日本オープンといえばお約束の厳しいラフと速いグリーン。選手もそれ相応の覚悟と対策で臨むものだが、今年のグリーンには多くの選手が悲鳴をあげた。しかも2日目にはその速さが変わるなどしたが、その訳は……。
とくに初日、速さをあらわすスティンプメーターはJGAの予定値10フィートを大きく上回る12.5フィート、超高速グリーンが選手の前に立ちはだかった。
「経験したことがない速さ」「上につけたら怖くて打てない」
なにしろツアーで1、2を争うパッティングの名手で、大会2勝目を飾った谷口徹ですら初日は3パットを2回打って、3オーバー75。
初日全選手の平均ストロークは76.21、平均パット数29.605は、翌週ブリヂストンオープン初日の同71.647、28.754と比べれば、いかに難しいコースだったかが分かる。
ちなみに昨年の霞ヶ関CCで行われた日本オープンでは、4日間を通じて10.5から11フィートの速さに収まっており、今年のグリーンは特別で、これが白佳和の初日“棄権”事件の遠因になったともいえる。
「グリーンが速かったり、ラフでボールを探す選手がいたりして全体的にプレーが遅れていました。

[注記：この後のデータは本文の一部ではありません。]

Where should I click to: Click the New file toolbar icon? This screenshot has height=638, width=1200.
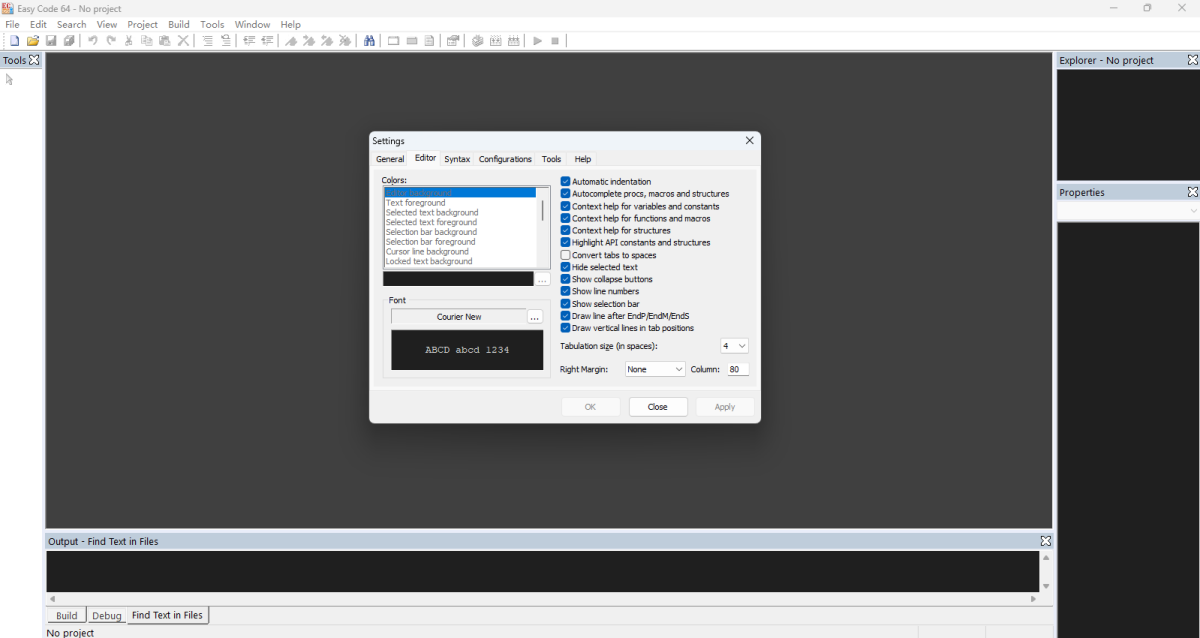[x=14, y=41]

競技委員にせかされたのか急に前が空いて、僕らも走ってプレーしたのにいきなり1ペナを宣告されてしまって」(白佳和)
さらに選手を戸惑わせたのは2日目にグリーンが遅くなったこと。
スティンプメーターの数値は10・5フィートと2フィートも下がった。
「2日目は明らかに変わりました。遅いスタート時間だったので芝が伸びたせいもあるんでしょうけど」(武藤俊憲)
これについては、初日に出遅れた石川遼も困惑。
これでプレーのリズムが変わったことは否めない。
、JGAに他意はなかったにしても、選手に影響を与えたとはいえる。
「確かにスティンプメーターの数値は出ていましたが選手のプレーを見ても感覚としてはそこまで速くはなかったのと思います。ただ水曜からグリーンが硬くなり始めて、さらに好天が続くと予想されていたので、あれ以上速くなると予定していた位置にカップが切れなくなる可能性がありました。また、芝も限界に近かったので2日目は散水し、ローラーの転圧をやめました」
実際のところ、他の選手が“遅いグリーン”で2日目のスコアを伸ばしたため、石川は結局予選落ちした。
最終日には茶色く変色しかけた箇所も見られたのでJGAの処置は適切だったとはいえ、石川遼には残念な結果となった。
一方、コースのセッティングに関しては、天候不順の中、あそこまで仕上げたことは評されるべきだろう。
「直前に雨が多く、硬さを出すのには苦労しました。砂を入れるだけではだめなので試合の週も送風機を回し続けました」(相模原GCコース課・浅井栄作氏)。
その結果、試合は「優勝スコアを4アンダーか5アンダーで止められればいいと思っていた」(同氏)通りの展開。
選手の間から「セッティングはフェアですごくよかった」(宮瀬博文)という声が出てくるのも当然だ。